Unfortunately, however, other stories become lost in their own symbolism, working so hard to construct and maintain metaphor that empathetic characters and plot are casualties of the process. ‘Rock Formations’, for instance, diligently sets up the contrast between the narrator’s husband, a rational glaciologist, and her lover, a landscape painter. In the story, the lover recklessly takes her on a poorly planned skiing trip to Ruapehu, ‘which sticks up like a flashing beacon, attracting clouds like moths to a naked flame’, while the husband skis two weeks a year in the South Island ‘where the weather is more settled’. The juxtaposition is clear, but the male characters fail to exceed the status of cardboard cut-out. Despite the differences between the two men, the narrator’s motivations for entering into the affair are unclear, her own backstory about her parents’ divorce a disappointingly unsubtle excuse for her inability to leave her own marriage.
‘Rock Formations’ isn’t the only story to descend into soapiness.

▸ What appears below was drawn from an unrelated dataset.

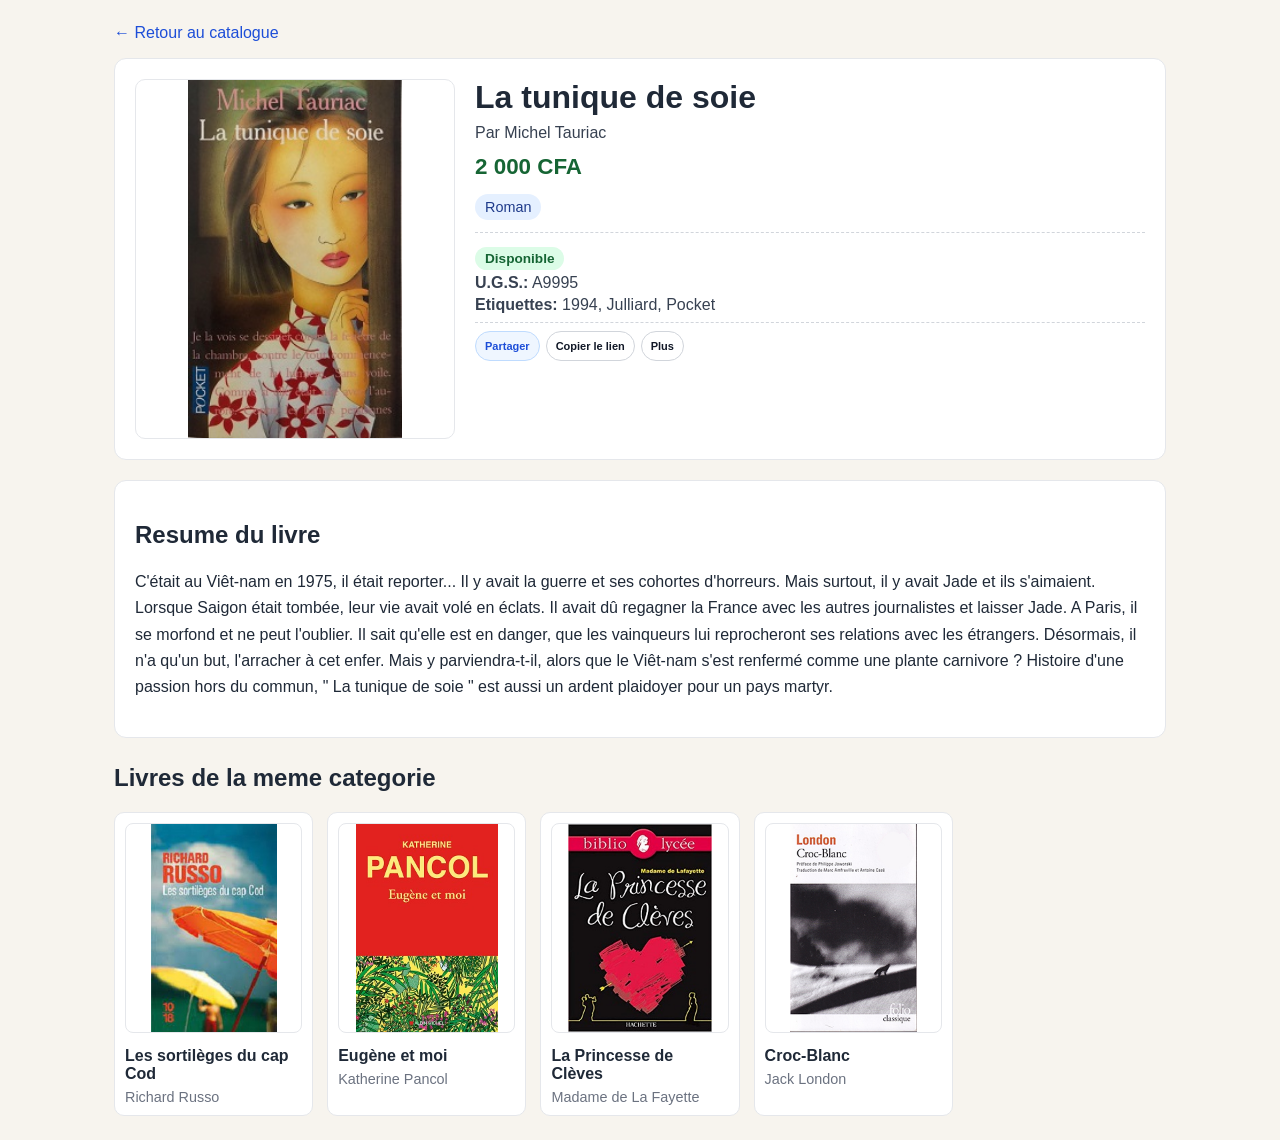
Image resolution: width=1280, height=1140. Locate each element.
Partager (507, 346)
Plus (662, 346)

In ‘Endangered’ a dramatic reveal is, once again, an overplay of the author’s hand where character development is concerned, while the protagonist’s final emotions in ‘Breathing Underwater’, albeit a tidy end to the story, seem baffling in the face of his previous thoughts and actions. These stories, and a few others, would be more successful if character and plot had driven metaphor, rather than, as it seems, the other way around.
This insistence on form also lends the collection a solemnity that is not always welcome. While Bowker-Wright certainly has no ambition to write comic stories, and fair enough, there are several moments that lend themselves to a slice of humour that, if explored, would detract from the whiff of pretention that hangs threateningly over the book. Early in ‘Cowboy’, for example, the main character speaks to his sister on the phone at her university hostel. In the background he hears snatches of other students’ conversations; the words that float through are ‘feta’ and ‘genocide’. It’s a lovely little detail, and Bowker-Wright is surely not unaware of its potential. But at the same time as she sets up the joke, she backs away from it, seemingly unwilling to risk detracting from the surrounding prose. This is unfortunate: a collection of such sober themes and dissatisfied characters would benefit from the occasional tonal upswing. The Red Queen is a tightly-wound volume that could do with some relaxing.

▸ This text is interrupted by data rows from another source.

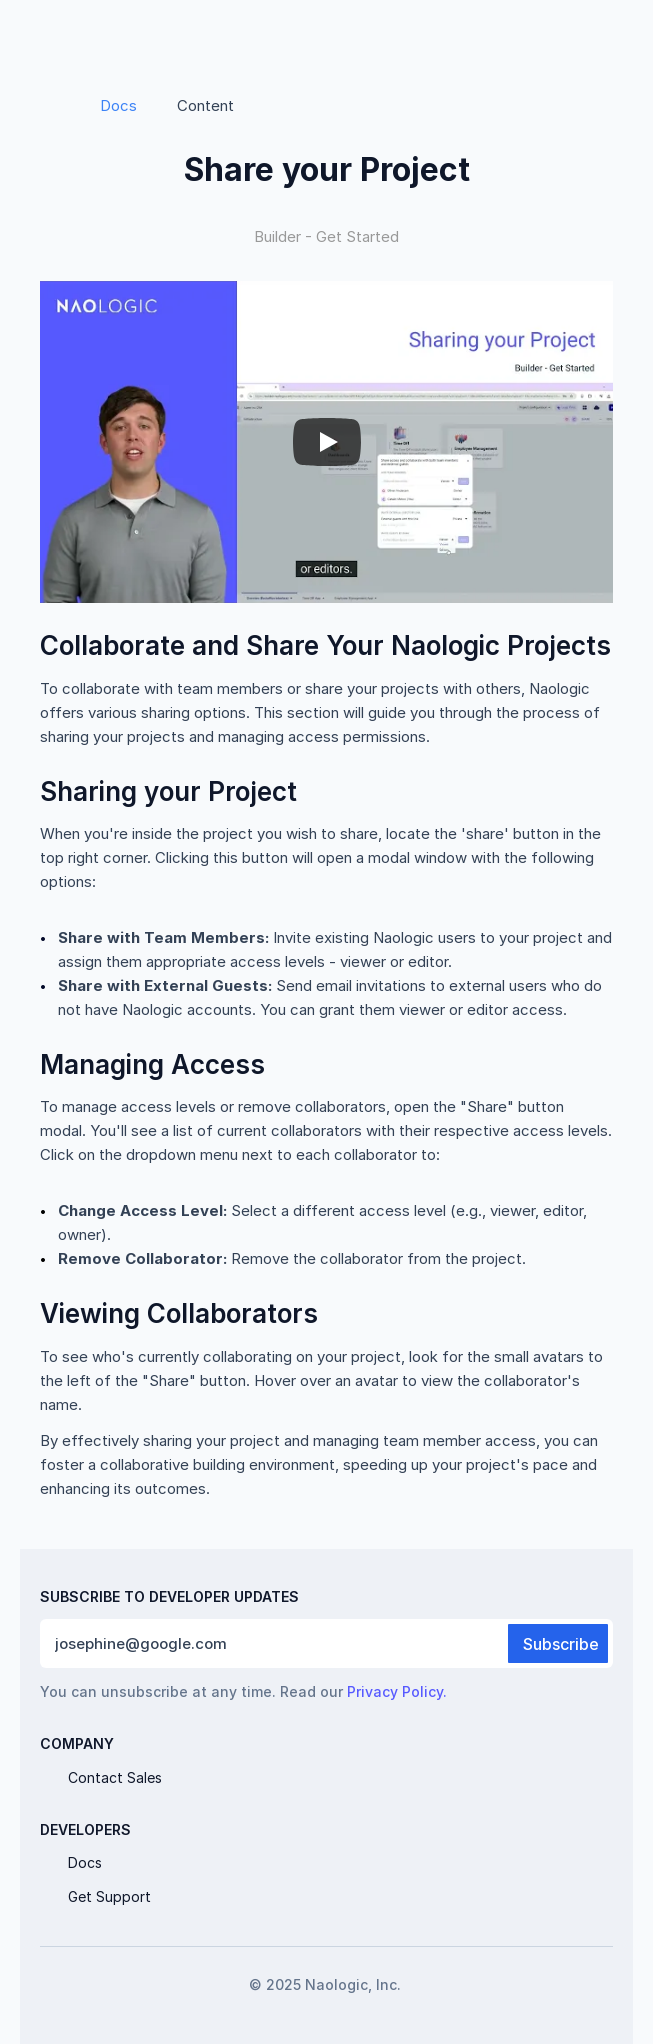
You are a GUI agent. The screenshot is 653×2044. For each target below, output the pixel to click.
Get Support (109, 1896)
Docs (118, 105)
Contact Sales (115, 1777)
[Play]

Bowker-Wright’s next project is sure to be a work of longer fiction. Her strength in style, pacing, structure and characterisation bode well for such a venture. Hopefully the next book will also demonstrate a new skill: the confidence to put narrative at the forefront and let it lead the analogy, rather than the other way around; to relax into her talent and let the writing shine. If so, it will be a book I will be eager to read.
EMILY BROOKES is a graduate of Victoria University of Wellington and a former editor of Salient. Her reviews have appeared in the Dominion Post, the Listener and the Times Literary Supplement. She currently lives and works in Paris.